_WHAT TO WORK ON:_
Bring together every line in the data that includes "will".
_ _ _ _ _
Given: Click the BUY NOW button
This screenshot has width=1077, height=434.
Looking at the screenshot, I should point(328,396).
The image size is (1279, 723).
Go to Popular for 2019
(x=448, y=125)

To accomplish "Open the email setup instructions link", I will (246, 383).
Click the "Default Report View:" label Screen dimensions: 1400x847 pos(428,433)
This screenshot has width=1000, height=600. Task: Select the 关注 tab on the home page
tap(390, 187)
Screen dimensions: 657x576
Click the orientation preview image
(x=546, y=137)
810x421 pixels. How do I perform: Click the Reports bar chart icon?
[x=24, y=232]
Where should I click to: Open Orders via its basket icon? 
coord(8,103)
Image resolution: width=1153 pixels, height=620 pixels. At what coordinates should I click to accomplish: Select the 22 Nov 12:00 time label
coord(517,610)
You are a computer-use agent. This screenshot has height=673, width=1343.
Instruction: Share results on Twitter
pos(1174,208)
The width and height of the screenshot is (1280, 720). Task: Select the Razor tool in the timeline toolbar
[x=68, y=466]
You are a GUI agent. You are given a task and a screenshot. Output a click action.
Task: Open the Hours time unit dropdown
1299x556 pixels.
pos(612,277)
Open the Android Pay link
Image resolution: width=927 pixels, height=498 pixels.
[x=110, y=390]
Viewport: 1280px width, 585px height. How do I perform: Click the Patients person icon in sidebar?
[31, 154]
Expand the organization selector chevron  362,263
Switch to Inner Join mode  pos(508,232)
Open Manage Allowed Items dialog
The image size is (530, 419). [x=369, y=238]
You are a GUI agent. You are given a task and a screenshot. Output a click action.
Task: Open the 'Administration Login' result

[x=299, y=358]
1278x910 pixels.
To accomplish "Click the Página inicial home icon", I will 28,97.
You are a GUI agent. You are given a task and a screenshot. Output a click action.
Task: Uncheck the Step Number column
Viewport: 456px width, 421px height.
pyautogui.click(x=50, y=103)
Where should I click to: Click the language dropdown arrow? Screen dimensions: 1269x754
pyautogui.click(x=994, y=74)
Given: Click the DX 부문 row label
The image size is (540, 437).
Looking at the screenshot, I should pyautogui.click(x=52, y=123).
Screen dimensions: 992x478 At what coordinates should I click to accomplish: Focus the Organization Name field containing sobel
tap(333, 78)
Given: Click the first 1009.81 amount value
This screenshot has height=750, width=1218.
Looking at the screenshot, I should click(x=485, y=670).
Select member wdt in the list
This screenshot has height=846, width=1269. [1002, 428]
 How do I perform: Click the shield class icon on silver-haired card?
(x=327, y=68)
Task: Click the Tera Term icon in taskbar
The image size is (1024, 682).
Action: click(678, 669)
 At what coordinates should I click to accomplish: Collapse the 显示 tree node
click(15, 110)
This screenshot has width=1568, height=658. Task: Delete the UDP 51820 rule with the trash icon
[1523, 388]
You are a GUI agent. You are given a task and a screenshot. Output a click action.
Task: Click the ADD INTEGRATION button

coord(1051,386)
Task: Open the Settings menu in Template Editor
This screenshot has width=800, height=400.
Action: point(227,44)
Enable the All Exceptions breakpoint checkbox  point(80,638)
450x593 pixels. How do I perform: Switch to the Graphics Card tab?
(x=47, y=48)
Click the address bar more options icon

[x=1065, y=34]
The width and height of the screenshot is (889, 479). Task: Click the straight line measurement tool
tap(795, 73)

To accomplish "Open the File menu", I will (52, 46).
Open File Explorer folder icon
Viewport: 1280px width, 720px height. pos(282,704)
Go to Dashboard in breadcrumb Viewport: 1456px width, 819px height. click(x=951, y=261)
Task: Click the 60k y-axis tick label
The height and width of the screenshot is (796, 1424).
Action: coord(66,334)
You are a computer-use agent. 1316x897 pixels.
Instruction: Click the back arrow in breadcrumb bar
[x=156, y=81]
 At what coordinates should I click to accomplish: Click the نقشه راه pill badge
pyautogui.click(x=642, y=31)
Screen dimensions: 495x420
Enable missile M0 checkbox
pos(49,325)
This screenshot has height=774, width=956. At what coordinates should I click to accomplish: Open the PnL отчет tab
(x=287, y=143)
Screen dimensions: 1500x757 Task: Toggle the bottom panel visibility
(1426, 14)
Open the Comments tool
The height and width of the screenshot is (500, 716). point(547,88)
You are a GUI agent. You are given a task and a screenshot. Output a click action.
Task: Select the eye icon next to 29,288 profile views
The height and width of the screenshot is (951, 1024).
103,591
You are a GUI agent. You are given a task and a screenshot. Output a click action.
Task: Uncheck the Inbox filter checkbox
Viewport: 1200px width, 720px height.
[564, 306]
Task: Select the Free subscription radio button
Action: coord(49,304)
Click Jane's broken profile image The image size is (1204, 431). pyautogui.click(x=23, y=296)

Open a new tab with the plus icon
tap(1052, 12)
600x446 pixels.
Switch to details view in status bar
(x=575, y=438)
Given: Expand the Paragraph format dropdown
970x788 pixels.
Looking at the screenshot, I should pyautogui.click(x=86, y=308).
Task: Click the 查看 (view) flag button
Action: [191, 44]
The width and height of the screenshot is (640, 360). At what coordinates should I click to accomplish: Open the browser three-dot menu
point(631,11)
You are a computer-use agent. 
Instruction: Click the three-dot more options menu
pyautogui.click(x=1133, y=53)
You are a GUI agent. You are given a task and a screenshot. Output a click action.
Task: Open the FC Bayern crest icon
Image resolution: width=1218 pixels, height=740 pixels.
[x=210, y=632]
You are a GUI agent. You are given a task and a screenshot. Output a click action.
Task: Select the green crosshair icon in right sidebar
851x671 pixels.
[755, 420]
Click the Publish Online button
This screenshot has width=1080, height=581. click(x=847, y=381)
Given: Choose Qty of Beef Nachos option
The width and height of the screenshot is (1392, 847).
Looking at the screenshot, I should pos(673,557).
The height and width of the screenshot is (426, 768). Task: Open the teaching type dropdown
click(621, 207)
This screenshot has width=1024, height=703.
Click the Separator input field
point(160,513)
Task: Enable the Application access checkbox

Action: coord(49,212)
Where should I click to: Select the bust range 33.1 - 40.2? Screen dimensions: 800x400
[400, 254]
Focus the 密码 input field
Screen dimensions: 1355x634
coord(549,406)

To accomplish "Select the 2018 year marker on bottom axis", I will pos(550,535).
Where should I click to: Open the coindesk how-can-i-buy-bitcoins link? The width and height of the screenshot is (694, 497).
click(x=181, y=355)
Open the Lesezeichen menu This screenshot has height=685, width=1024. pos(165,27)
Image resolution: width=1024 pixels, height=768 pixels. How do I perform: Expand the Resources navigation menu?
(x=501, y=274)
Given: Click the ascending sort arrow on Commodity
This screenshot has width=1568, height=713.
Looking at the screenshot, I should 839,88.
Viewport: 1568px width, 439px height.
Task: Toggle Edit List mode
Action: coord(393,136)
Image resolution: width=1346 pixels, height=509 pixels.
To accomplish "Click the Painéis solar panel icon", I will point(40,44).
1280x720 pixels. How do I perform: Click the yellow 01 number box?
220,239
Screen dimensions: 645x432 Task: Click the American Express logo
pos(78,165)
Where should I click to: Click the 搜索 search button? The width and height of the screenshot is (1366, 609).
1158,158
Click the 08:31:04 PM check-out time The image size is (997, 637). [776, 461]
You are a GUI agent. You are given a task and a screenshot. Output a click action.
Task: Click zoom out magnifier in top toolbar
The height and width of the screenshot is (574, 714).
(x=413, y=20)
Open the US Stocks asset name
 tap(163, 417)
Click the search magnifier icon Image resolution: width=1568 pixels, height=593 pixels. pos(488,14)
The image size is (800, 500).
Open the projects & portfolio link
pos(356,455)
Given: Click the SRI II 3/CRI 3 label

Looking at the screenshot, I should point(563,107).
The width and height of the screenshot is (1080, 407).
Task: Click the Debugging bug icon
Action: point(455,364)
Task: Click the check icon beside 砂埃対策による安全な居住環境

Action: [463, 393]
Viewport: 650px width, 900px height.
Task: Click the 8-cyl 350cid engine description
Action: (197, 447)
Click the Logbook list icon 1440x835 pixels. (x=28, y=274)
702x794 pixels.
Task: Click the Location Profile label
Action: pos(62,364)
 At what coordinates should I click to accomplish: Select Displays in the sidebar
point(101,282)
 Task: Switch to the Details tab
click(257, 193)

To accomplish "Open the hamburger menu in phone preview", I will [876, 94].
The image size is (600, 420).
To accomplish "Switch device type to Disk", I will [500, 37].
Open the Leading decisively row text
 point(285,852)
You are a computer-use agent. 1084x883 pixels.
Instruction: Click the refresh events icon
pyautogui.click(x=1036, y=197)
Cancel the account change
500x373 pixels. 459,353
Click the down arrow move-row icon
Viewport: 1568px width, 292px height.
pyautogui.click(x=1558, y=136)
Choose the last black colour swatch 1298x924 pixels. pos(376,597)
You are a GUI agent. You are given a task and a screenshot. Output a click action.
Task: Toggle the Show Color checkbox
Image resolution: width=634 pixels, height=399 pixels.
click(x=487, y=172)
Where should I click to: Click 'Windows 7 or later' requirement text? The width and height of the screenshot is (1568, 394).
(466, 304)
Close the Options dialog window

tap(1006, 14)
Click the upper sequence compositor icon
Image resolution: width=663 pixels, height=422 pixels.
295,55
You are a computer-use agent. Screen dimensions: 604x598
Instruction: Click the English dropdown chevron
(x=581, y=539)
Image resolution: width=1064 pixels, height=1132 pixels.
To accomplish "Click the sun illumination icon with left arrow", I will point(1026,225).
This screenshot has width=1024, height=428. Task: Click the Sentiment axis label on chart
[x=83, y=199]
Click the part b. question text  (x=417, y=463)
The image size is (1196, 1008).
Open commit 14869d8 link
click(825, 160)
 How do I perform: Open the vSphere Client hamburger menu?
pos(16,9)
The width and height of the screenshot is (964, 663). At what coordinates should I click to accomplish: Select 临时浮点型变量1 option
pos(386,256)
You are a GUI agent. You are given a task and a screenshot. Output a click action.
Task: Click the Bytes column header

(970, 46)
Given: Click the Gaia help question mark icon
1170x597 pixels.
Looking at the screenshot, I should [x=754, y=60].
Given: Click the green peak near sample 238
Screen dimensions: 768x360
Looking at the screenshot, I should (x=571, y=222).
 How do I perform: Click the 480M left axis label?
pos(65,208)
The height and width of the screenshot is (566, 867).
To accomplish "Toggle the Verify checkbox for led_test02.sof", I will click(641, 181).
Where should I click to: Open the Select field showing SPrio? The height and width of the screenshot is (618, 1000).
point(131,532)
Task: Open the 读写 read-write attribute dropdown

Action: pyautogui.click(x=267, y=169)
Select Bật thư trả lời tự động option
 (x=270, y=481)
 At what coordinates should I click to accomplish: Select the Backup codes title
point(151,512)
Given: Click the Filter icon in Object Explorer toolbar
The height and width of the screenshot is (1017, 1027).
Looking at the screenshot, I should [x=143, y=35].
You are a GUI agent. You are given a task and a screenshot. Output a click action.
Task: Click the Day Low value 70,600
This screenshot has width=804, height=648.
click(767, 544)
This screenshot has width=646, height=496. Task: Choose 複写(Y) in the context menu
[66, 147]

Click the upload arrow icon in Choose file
_ _ _ _ _
_WRITTEN SOLUTION:_
To accomplish "Open the email setup instructions link", I will (246, 383).
To accomplish "Click the Página inicial home icon", I will 28,97.
To accomplish "Open the File menu", I will (52, 46).
To accomplish "Select the 2018 year marker on bottom axis", I will pos(550,535).
To accomplish "Click the Painéis solar panel icon", I will point(40,44).
To accomplish "Open the hamburger menu in phone preview", I will [876, 94].
To accomplish "Switch device type to Disk", I will [500, 37].
To accomplish "Click the sun illumination icon with left arrow", I will point(1026,225).
To accomplish "Toggle the Verify checkbox for led_test02.sof", I will click(641, 181).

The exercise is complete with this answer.